■ **WORK TO BE COMPLETED**:
Output each record exactly, with nothing omitted.

[EXCERPTED DATA]

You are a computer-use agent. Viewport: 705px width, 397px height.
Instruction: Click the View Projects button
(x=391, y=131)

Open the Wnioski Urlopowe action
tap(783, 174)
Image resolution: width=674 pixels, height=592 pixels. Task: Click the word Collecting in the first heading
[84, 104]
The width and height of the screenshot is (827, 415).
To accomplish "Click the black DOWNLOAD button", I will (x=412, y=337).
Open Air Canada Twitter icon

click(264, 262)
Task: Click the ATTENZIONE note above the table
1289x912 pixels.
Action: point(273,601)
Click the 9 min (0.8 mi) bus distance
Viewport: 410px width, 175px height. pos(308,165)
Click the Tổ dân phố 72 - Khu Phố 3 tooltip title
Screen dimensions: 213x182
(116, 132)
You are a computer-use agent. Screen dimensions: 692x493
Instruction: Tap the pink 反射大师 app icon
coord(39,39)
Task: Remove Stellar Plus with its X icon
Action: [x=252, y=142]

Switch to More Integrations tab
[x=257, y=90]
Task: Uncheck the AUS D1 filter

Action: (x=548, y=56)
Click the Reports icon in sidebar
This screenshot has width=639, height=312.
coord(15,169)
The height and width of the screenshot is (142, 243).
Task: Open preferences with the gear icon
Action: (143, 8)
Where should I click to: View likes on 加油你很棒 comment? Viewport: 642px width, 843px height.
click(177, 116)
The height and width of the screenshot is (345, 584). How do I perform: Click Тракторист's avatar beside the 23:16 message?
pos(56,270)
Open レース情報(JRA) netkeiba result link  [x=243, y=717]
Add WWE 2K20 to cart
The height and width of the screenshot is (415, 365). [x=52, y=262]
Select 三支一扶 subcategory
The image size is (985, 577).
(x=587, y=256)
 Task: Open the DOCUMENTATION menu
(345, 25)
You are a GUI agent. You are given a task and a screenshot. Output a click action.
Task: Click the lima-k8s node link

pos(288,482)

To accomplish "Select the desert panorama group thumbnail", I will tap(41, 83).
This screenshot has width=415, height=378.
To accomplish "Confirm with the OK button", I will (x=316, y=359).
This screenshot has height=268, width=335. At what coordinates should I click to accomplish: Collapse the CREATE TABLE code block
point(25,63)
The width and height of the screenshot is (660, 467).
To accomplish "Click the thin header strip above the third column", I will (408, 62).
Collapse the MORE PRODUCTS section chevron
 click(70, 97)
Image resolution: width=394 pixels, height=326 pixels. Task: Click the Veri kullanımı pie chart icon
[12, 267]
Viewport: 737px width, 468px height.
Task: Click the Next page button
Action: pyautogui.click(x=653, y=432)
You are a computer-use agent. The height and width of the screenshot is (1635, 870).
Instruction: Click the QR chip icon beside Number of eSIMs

[/EXCERPTED DATA]

■ **SOLUTION TO THE PROBLEM**:
You are a computer-use agent. Viewport: 705px width, 397px height.
Instruction: Click the View Projects button
(x=391, y=131)

Open the Wnioski Urlopowe action
tap(783, 174)
Image resolution: width=674 pixels, height=592 pixels. Task: Click the word Collecting in the first heading
[84, 104]
The width and height of the screenshot is (827, 415).
To accomplish "Click the black DOWNLOAD button", I will (x=412, y=337).
Open Air Canada Twitter icon

click(264, 262)
Task: Click the ATTENZIONE note above the table
1289x912 pixels.
Action: point(273,601)
Click the 9 min (0.8 mi) bus distance
Viewport: 410px width, 175px height. pos(308,165)
Click the Tổ dân phố 72 - Khu Phố 3 tooltip title
Screen dimensions: 213x182
(116, 132)
You are a computer-use agent. Screen dimensions: 692x493
Instruction: Tap the pink 反射大师 app icon
coord(39,39)
Task: Remove Stellar Plus with its X icon
Action: [x=252, y=142]

Switch to More Integrations tab
[x=257, y=90]
Task: Uncheck the AUS D1 filter

Action: (x=548, y=56)
Click the Reports icon in sidebar
This screenshot has width=639, height=312.
coord(15,169)
The height and width of the screenshot is (142, 243).
Task: Open preferences with the gear icon
Action: (143, 8)
Where should I click to: View likes on 加油你很棒 comment? Viewport: 642px width, 843px height.
click(177, 116)
The height and width of the screenshot is (345, 584). How do I perform: Click Тракторист's avatar beside the 23:16 message?
pos(56,270)
Open レース情報(JRA) netkeiba result link  [x=243, y=717]
Add WWE 2K20 to cart
The height and width of the screenshot is (415, 365). [x=52, y=262]
Select 三支一扶 subcategory
The image size is (985, 577).
(x=587, y=256)
 Task: Open the DOCUMENTATION menu
(345, 25)
You are a GUI agent. You are given a task and a screenshot. Output a click action.
Task: Click the lima-k8s node link

pos(288,482)

To accomplish "Select the desert panorama group thumbnail", I will tap(41, 83).
This screenshot has width=415, height=378.
To accomplish "Confirm with the OK button", I will (x=316, y=359).
This screenshot has height=268, width=335. At what coordinates should I click to accomplish: Collapse the CREATE TABLE code block
point(25,63)
The width and height of the screenshot is (660, 467).
To accomplish "Click the thin header strip above the third column", I will (408, 62).
Collapse the MORE PRODUCTS section chevron
 click(70, 97)
Image resolution: width=394 pixels, height=326 pixels. Task: Click the Veri kullanımı pie chart icon
[12, 267]
Viewport: 737px width, 468px height.
Task: Click the Next page button
Action: pyautogui.click(x=653, y=432)
You are a computer-use agent. The height and width of the screenshot is (1635, 870).
Instruction: Click the QR chip icon beside Number of eSIMs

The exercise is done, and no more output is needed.